Start to finish, return the listing exactly as written.

### Records shown
*** Block opens ***
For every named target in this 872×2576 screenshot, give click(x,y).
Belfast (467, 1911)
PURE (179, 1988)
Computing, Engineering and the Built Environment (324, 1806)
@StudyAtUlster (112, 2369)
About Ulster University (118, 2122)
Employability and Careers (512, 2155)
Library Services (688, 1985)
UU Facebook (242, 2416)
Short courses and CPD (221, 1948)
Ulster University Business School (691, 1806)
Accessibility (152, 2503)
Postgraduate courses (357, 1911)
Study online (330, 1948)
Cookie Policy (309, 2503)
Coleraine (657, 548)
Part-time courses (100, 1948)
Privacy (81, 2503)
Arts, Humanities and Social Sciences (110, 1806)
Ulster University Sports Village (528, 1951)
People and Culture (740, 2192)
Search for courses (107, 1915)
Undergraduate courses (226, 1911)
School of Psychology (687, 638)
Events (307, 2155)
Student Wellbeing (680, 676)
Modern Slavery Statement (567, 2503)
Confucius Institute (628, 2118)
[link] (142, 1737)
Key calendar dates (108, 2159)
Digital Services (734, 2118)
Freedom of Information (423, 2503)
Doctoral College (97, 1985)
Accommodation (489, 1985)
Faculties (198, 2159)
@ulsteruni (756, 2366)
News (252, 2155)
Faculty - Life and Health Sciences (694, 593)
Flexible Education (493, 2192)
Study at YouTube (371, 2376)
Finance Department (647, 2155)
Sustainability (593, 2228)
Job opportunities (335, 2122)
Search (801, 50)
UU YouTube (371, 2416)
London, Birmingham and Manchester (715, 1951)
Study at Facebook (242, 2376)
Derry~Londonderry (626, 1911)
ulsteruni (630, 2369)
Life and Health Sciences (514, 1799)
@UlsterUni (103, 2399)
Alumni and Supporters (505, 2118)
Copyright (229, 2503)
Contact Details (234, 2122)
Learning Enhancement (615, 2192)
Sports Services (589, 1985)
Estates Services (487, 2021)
*** Block closes ***
### Solution for this problem
For every named target in this 872×2576 screenshot, give click(x,y).
Belfast (467, 1911)
PURE (179, 1988)
Computing, Engineering and the Built Environment (324, 1806)
@StudyAtUlster (112, 2369)
About Ulster University (118, 2122)
Employability and Careers (512, 2155)
Library Services (688, 1985)
UU Facebook (242, 2416)
Short courses and CPD (221, 1948)
Ulster University Business School (691, 1806)
Accessibility (152, 2503)
Postgraduate courses (357, 1911)
Study online (330, 1948)
Cookie Policy (309, 2503)
Coleraine (657, 548)
Part-time courses (100, 1948)
Privacy (81, 2503)
Arts, Humanities and Social Sciences (110, 1806)
Ulster University Sports Village (528, 1951)
People and Culture (740, 2192)
Search for courses (107, 1915)
Undergraduate courses (226, 1911)
School of Psychology (687, 638)
Events (307, 2155)
Student Wellbeing (680, 676)
Modern Slavery Statement (567, 2503)
Confucius Institute (628, 2118)
[link] (142, 1737)
Key calendar dates (108, 2159)
Digital Services (734, 2118)
Freedom of Information (423, 2503)
Doctoral College (97, 1985)
Accommodation (489, 1985)
Faculties (198, 2159)
@ulsteruni (756, 2366)
News (252, 2155)
Faculty - Life and Health Sciences (694, 593)
Flexible Education (493, 2192)
Study at YouTube (371, 2376)
Finance Department (647, 2155)
Sustainability (593, 2228)
Job opportunities (335, 2122)
Search (801, 50)
UU YouTube (371, 2416)
London, Birmingham and Manchester (715, 1951)
Study at Facebook (242, 2376)
Derry~Londonderry (626, 1911)
ulsteruni (630, 2369)
Life and Health Sciences (514, 1799)
@UlsterUni (103, 2399)
Alumni and Supporters (505, 2118)
Copyright (229, 2503)
Contact Details (234, 2122)
Learning Enhancement (615, 2192)
Sports Services (589, 1985)
Estates Services (487, 2021)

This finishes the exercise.